From: Mark Goodge (no email)
Date: Tue Jul 01 2008 - 06:06:03 EDT
Nicolas Letellier wrote:
> On Tue, 01 Jul 2008 10:42:02 +0100
> Mark Goodge <> wrote:
>
>> No. The server that has the mail rejected sends the mail. Consider this
>> sequence of events:
>>
>> 1. User sends mail out via server A.
>>
>> 2. Server A contacts server B to pass the message on.
>>
>> 3. Server B accepts the mail.
>>
>> 4. Server B contacts server C to pass the message on.
>>
>> 5. Server C rejects the mail.
>>
>> 6. Server B emails the sender to say that the mail was rejected by C.
>>
>> You only need to worry about this if you manage server B (as it makes
>> you a potential source of backscatter). If you manage server C, then all
>> you need to do is reject mail you don't want.
>
> I manage server B (backupmx). Server C is not mine.
> The problem is:
>
> 1. User sends mail out via server A to an non existent recipient like 4-ygbG5_yg> 2. Server B checks the recipient and see it does not exists in recipient_maps (so it does not relay it to server C). The mail is rejected.
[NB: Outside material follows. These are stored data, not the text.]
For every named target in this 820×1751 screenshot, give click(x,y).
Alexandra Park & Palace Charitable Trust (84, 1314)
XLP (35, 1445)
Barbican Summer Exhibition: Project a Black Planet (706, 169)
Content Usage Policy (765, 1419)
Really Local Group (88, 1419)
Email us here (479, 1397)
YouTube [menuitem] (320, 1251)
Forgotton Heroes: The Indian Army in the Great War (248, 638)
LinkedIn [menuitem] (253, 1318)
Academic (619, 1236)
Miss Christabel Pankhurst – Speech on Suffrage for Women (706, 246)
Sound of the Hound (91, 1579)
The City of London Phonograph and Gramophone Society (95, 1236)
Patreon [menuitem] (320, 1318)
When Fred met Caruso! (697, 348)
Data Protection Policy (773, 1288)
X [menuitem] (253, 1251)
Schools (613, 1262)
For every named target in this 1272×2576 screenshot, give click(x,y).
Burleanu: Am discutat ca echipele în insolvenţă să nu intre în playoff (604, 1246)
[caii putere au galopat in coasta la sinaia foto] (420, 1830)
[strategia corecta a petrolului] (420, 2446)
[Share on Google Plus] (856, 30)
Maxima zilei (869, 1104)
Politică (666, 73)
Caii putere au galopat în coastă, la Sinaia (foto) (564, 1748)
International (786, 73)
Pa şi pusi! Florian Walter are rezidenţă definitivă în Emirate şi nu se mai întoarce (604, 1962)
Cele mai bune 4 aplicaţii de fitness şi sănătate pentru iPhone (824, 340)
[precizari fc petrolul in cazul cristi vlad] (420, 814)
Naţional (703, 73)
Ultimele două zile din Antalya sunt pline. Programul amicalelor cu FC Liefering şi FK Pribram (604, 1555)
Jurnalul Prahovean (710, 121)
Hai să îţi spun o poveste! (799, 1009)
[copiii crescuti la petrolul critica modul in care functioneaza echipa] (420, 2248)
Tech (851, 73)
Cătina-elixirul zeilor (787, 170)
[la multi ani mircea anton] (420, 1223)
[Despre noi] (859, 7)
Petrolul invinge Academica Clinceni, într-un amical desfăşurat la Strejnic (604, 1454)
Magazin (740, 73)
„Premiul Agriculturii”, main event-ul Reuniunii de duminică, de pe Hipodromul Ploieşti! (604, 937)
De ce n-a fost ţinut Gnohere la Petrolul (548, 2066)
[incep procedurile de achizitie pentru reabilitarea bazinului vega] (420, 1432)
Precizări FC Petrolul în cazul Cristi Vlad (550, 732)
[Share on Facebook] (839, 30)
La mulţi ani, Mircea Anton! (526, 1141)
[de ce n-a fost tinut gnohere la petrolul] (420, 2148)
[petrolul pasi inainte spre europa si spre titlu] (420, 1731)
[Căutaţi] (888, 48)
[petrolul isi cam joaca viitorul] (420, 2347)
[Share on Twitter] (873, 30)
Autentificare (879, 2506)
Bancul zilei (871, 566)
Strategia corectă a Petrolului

> 3. Is server B send an email to User to inform him that his email has not been received (because of a bad recipient) ?
No. In this case, server A will send the email, because it will not get
to step 3 in my sequence above. Instead, you have this:
1. User sends mail out via server A.
2. Server A contacts server B to pass the message on.
3. Server B rejects the mail.
4. Server A emails the sender to say that the mail was rejected by C.